LA STAFFETTA - Recensione
Di Vanni Spinelli
“La Staffetta” di Germano Bonaveri:
quando la resistenza passeggia con l’eutanasia
Sono diversi i motivi per i quali mi metto a scrivere queste righe: comunicare, nel mio piccolo, l’esistenza di un uomo che vive nella periferia di Bologna. Quest’uomo, circondato da gatti, si chiama Germano Bonaveri, ed io lo considero uno dei più grandi artisti/artigiani italiani del nostro tempo, nonché uno dei più abili cantautori presenti nella scena… quale scena?

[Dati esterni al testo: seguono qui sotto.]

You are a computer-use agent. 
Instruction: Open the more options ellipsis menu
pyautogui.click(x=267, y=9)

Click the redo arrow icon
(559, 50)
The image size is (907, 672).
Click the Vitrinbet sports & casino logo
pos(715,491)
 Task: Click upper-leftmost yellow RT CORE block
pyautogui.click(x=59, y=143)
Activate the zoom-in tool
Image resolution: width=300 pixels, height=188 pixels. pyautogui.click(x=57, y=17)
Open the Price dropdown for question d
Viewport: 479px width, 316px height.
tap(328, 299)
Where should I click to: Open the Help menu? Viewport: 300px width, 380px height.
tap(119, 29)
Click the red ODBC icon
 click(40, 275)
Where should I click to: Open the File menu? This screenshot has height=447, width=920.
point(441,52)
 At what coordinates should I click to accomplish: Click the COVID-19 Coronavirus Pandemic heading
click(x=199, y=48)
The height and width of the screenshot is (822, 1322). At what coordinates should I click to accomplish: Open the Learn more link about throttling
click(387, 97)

Non ci sono scene indie, underground e simili per Bonaveri: che non sia propriamente commerciale è ben evidente, ma a me piace pensare che questo importante produttore, creatore (e conferisco a questo termine tutto il suo valore etimologico dal verbo greco “poieo”, vale a dire qualcuno che dalla materia grezza riesce a fare, produrre qualcosa di unico, personale ma allo stesso tempo universalmente prezioso) di bellezza vaghi immobile in un ambiente che è quello di chi vuole e sa trovarlo, svincolandosi dagli abusati canali di fruizione musicale attraverso i quali viene iniettata la nostra quotidiana dose di merda che, gradevole o meno che sia il sapore, ha il difetto oggettivo di precludere all’artista di emergere e al pubblico di scoprire qualcosa perlomeno proiettato alla stimolazione del pensiero. Ho scoperto Bonaveri tramite un procedimento analogo, e di questo faccio un mio piccolo vanto.